The complete list of packaging options when sending an international package via FedEx:

Bag
Barrel
Basket or Hamper
Box
Bucket
Bundle
Cage
Carton
Case
Chest
Container
Crate
Cylinder
Drum
Envelope
Package
Pail
Pallet
Parcel
Pieces
Reel
Roll
Sack
Shrink Wrapped
Skid
Tank
Tote Bin
Tube
Unit
Other Packaging

Ricky Gervais Inspires Scientists

No doubt inspired by repeated Ghost Town commercials, British scientists have decided to study near-death experiences. Rachel Stevenson of the Guardian reports:
Researchers are setting up shelves above patients' beds on which a number of pictures will be put that can only be seen from above the ground.

Patients will then be asked to recall any memories from the time of their cardiac arrest. If they can describe the pictures on the shelves, the scientists will have some proof of whether or not these out-of-body experiences are real, or just illusionary dreams.

The BBC has an article about the same story here.

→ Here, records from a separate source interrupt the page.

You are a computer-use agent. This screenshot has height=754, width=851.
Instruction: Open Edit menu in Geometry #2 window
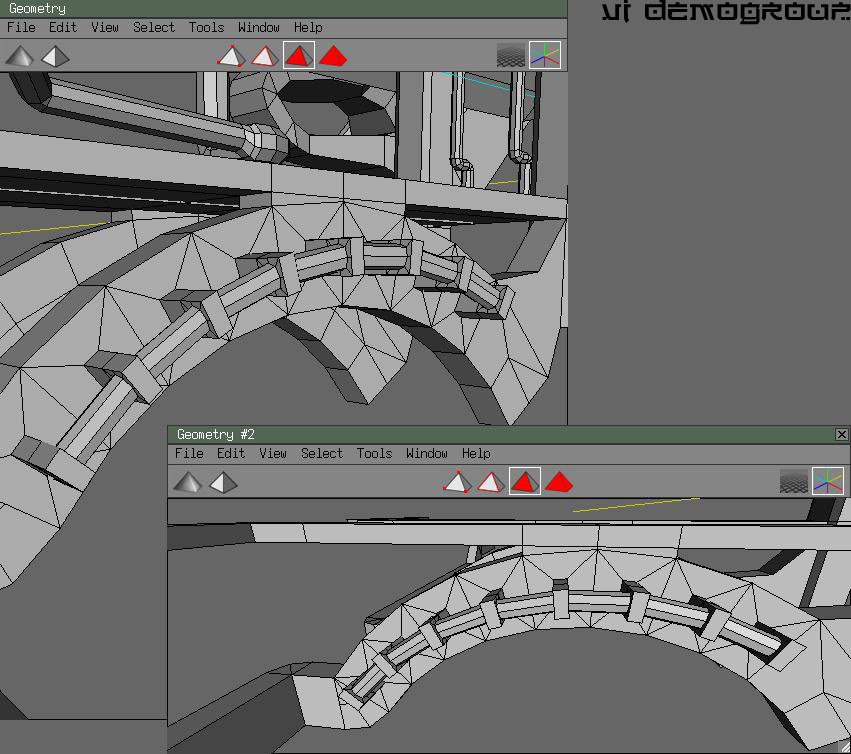(x=231, y=453)
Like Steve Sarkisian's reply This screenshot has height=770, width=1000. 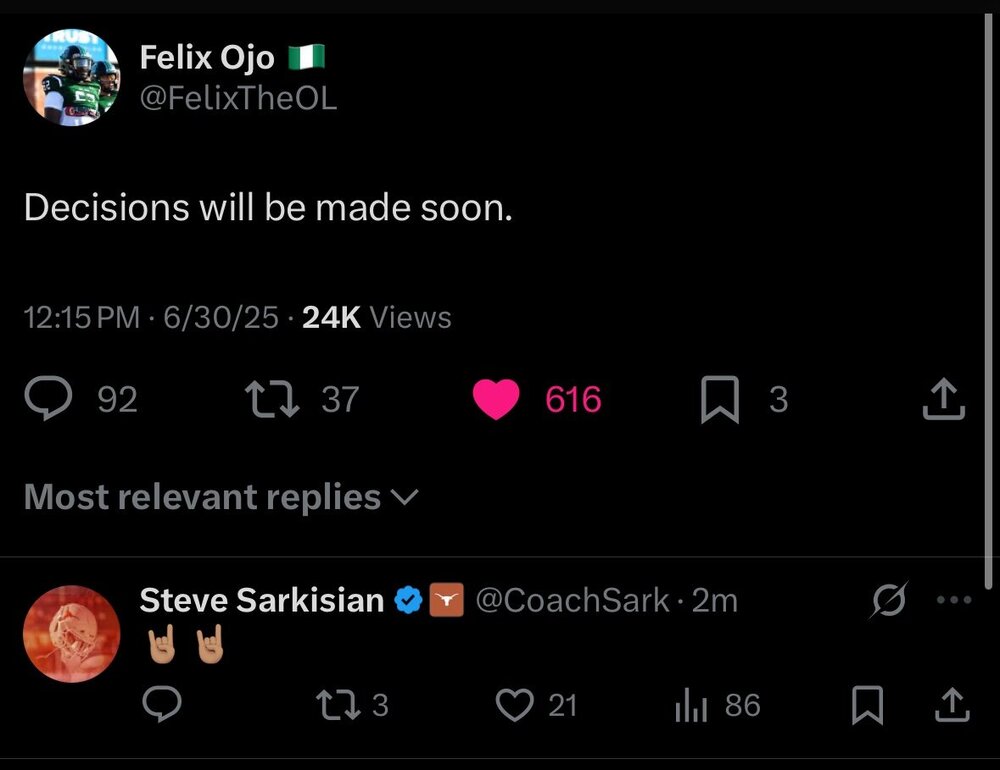tap(515, 706)
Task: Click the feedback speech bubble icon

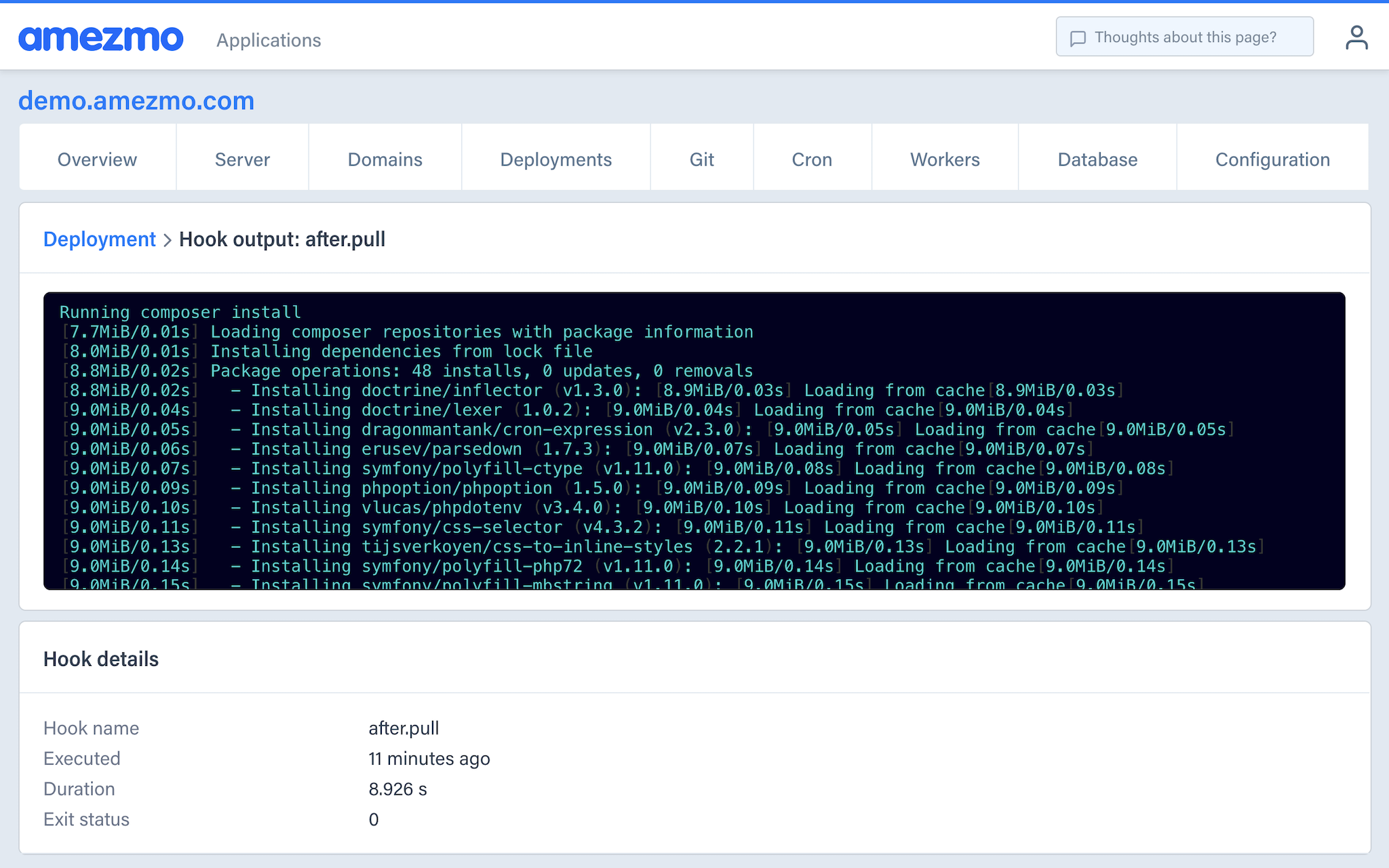Action: (x=1078, y=38)
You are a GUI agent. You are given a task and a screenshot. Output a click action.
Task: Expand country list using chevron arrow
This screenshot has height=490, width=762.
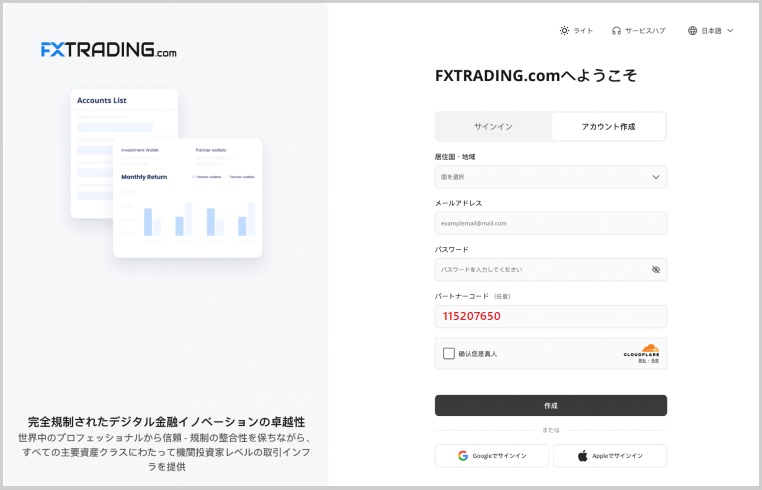pyautogui.click(x=656, y=177)
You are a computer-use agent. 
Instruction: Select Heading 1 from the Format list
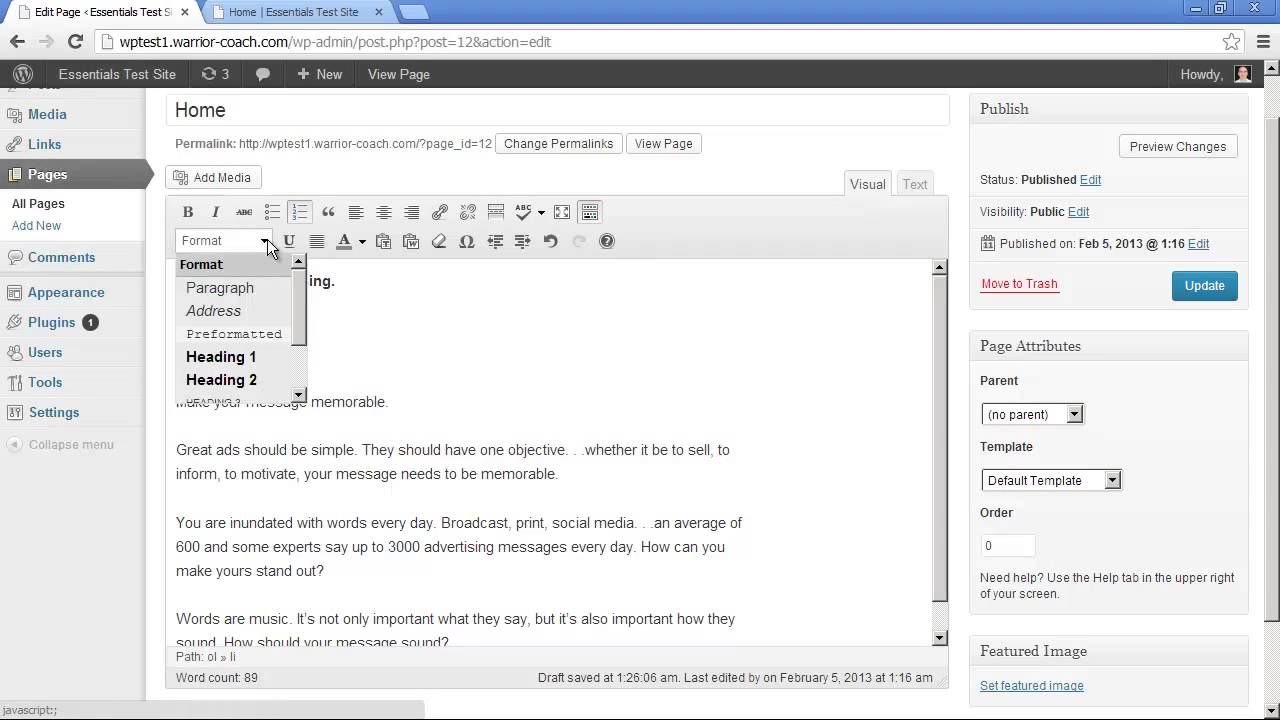click(221, 357)
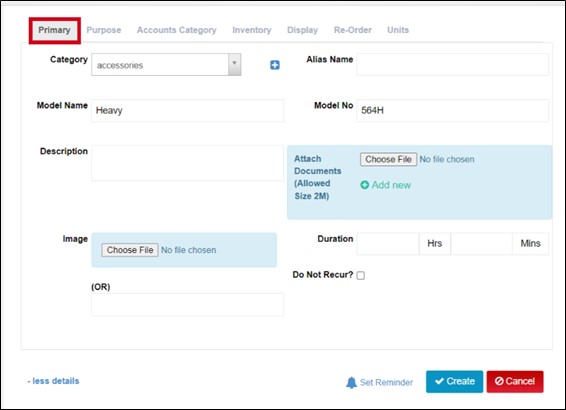Click the blue plus icon beside Category
This screenshot has width=566, height=410.
pyautogui.click(x=275, y=65)
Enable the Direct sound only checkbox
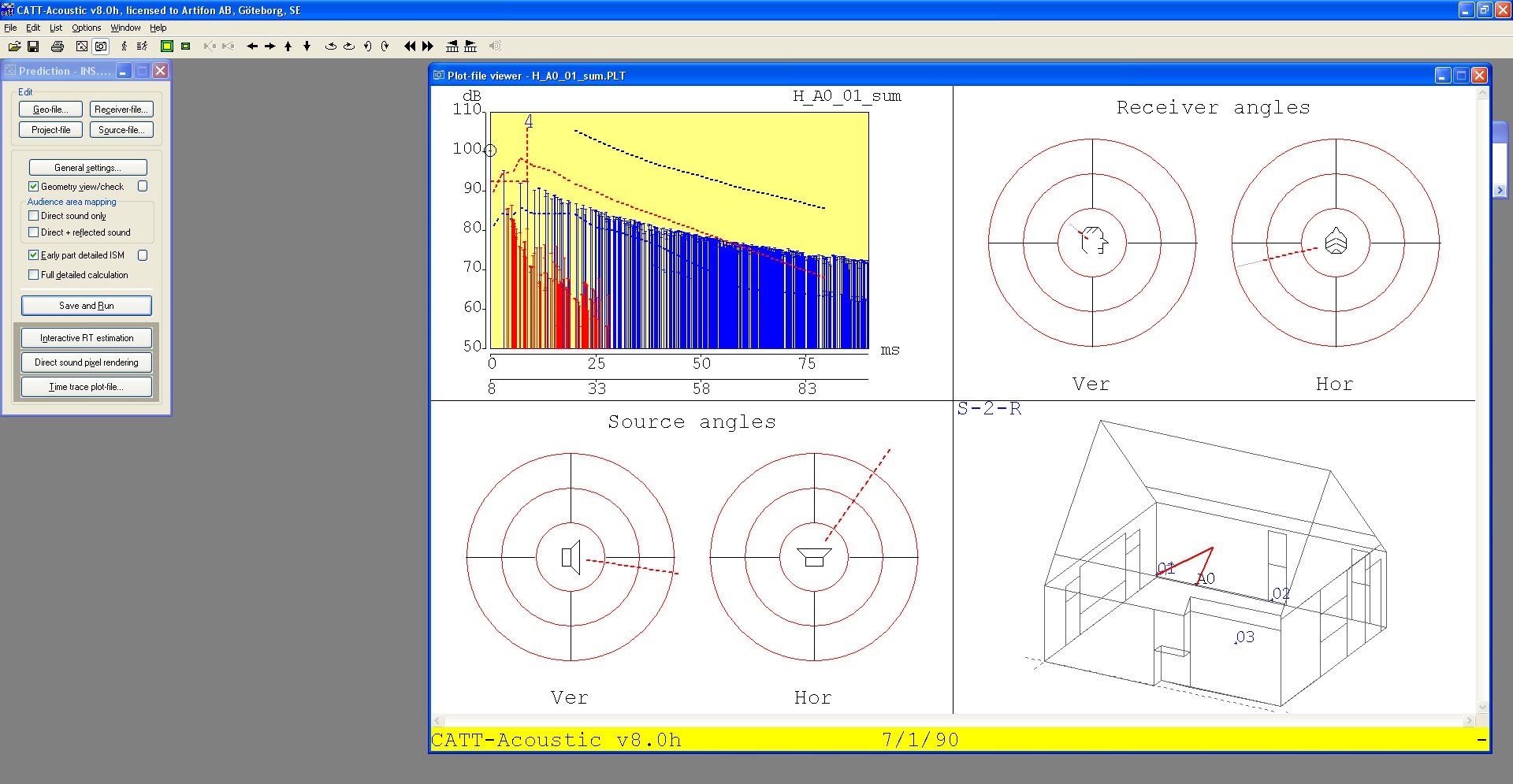 (x=33, y=216)
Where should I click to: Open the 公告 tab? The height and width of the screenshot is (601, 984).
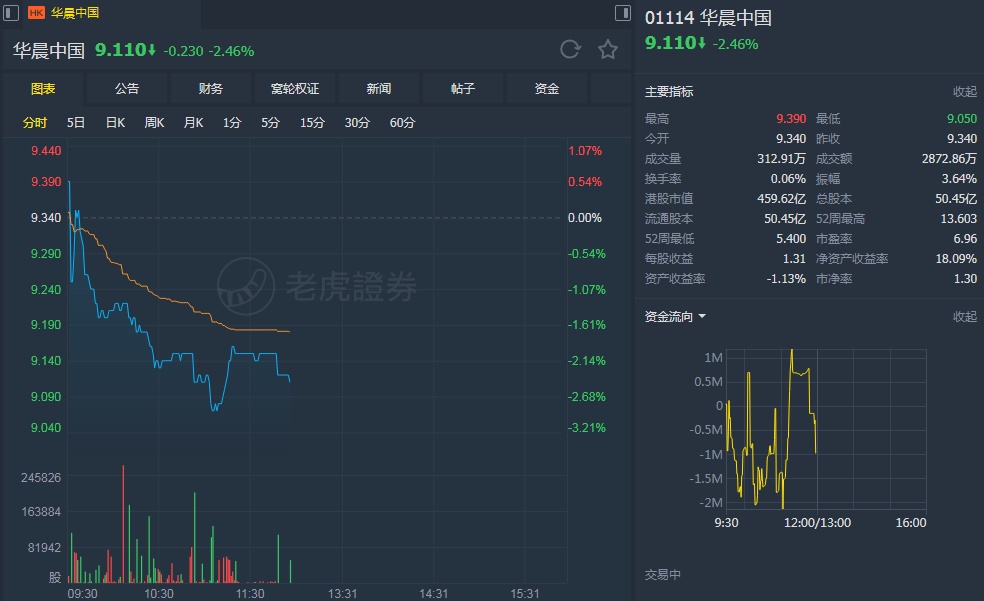[127, 89]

Monday, September 22, 2008

prescience

In 1936 Walter Benjamin wrote the second version of what has become his most well-known essay, "The Work of Art in the Age of its Reproducibility" (some versions use "The Work of Art in the Age of Mechanical Reproduction"). In a footnote for a section considering how film alienates the actor from his own image by taking his image to another site "in front of the masses," Benjamin begins to apply this same idea to the politician. The "mode of exhibition" that film offers, he argues, affects politicians by replacing their traditional "public," the parliament, with the masses. The politician no longer knows exactly to whom he is speaking, and it could be an infinite number of people. He goes on:
This means that priority is given to presenting the politician before the recording equipment [...] Radio and film are changing not only the function of the professional actor, but, equally, the function of those who, like the politician, present themselves before the media. The direction of this change is the same for the film actor and the politician, regardless of their different tasks. It tends toward the exhibition of controllable, transferable skills under certain social conditions, just as sports first called for such exhibition under certain natural conditions. This results in a new form of selection--selection before an apparatus--from which the champion, the star, and the dictator emerge as victors.

(Walter Benjamin, "The Work of Art in the Age of its Reproducibility." p.128 Walter Benjamin: Selected Writings Vol. 3, 1935-1938. Cambridge, MA: Harvard UP, 2002.)